[Recorded data]
^^^^^^^^^^^^^^^^

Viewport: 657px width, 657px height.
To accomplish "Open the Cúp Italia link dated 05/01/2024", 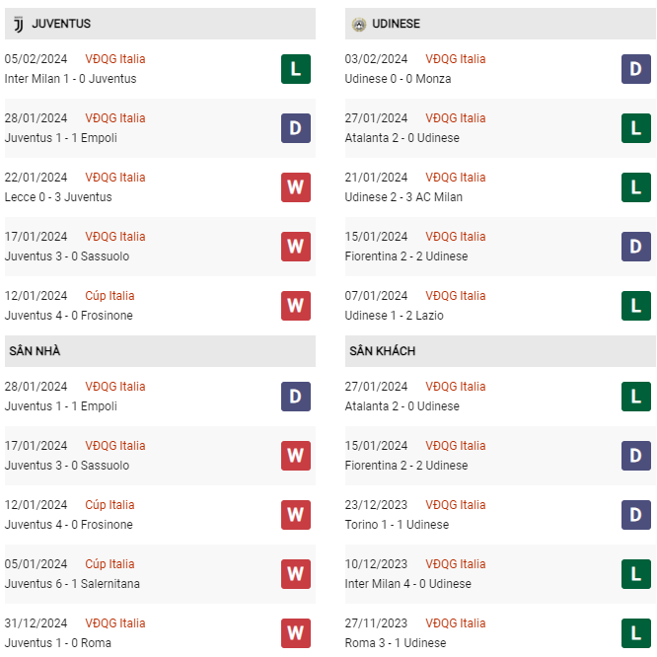I will click(x=110, y=564).
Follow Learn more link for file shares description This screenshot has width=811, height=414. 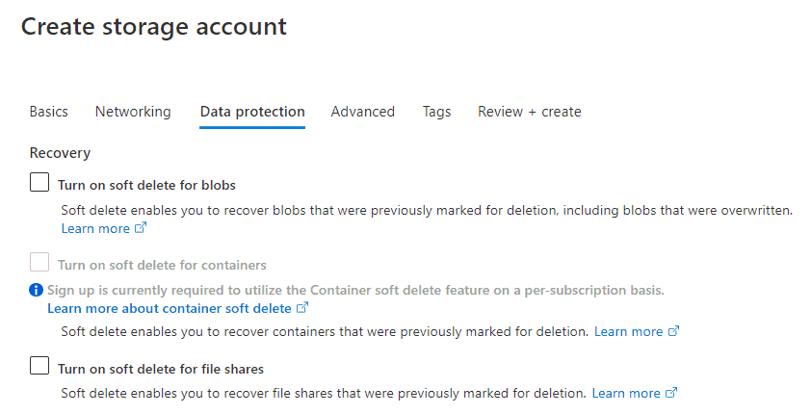point(626,394)
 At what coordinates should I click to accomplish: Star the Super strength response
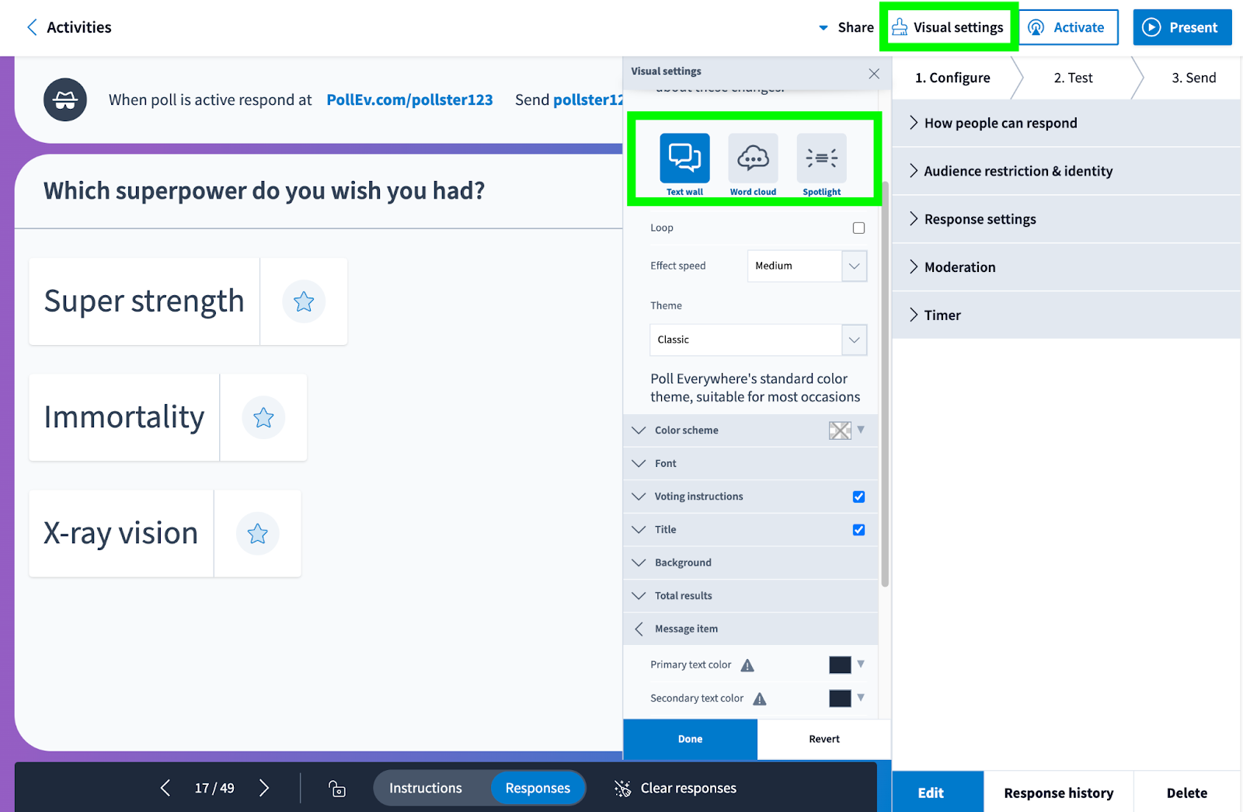pos(304,301)
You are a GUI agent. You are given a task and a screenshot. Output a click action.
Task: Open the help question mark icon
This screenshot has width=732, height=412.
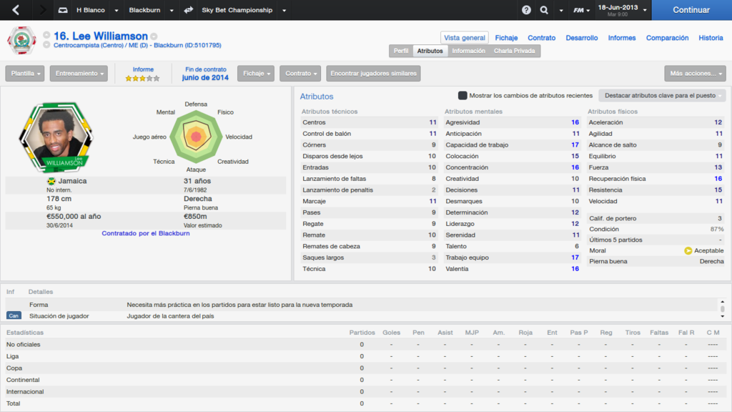pyautogui.click(x=526, y=10)
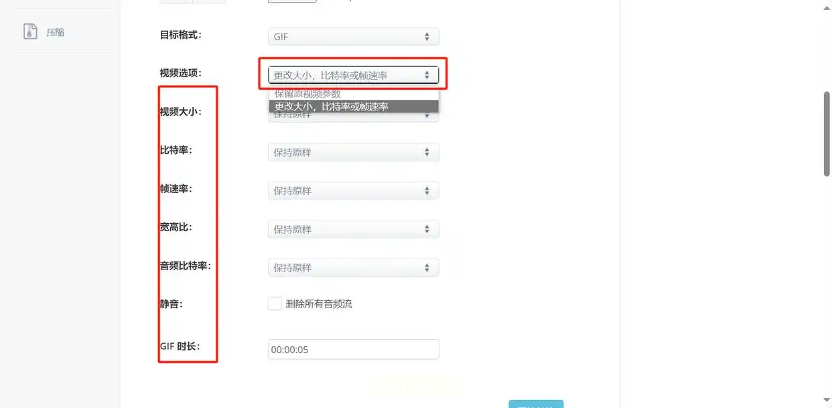832x408 pixels.
Task: Open the 音频比特率 dropdown
Action: (x=353, y=267)
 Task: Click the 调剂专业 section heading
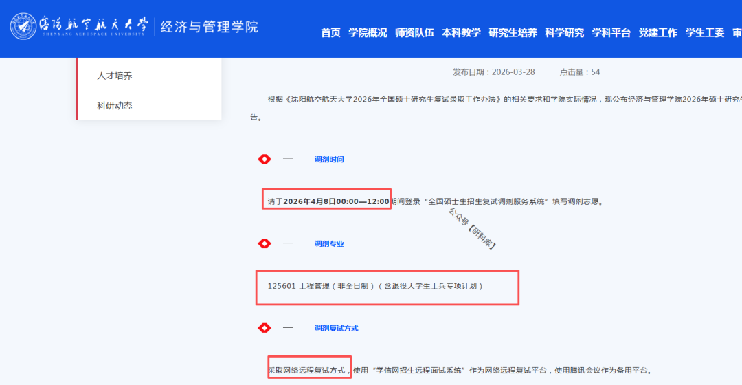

^^^^^^^^^^^^^^^^

Exercise brief. Your answer must be the lines from the one containing "At what coordinates" through the last line of the records, printed exactly with no pictures; please include both ends.

Response.
 At what coordinates should I click to accomplish: Star the Super strength response
pos(304,301)
You are a GUI agent. You are given a task and a screenshot. Output a click action.
Task: Open the help question mark icon
This screenshot has width=732, height=412.
pyautogui.click(x=526, y=10)
832x408 pixels.
Task: Open the 音频比特率 dropdown
Action: (x=353, y=267)
 Task: Click the 调剂专业 section heading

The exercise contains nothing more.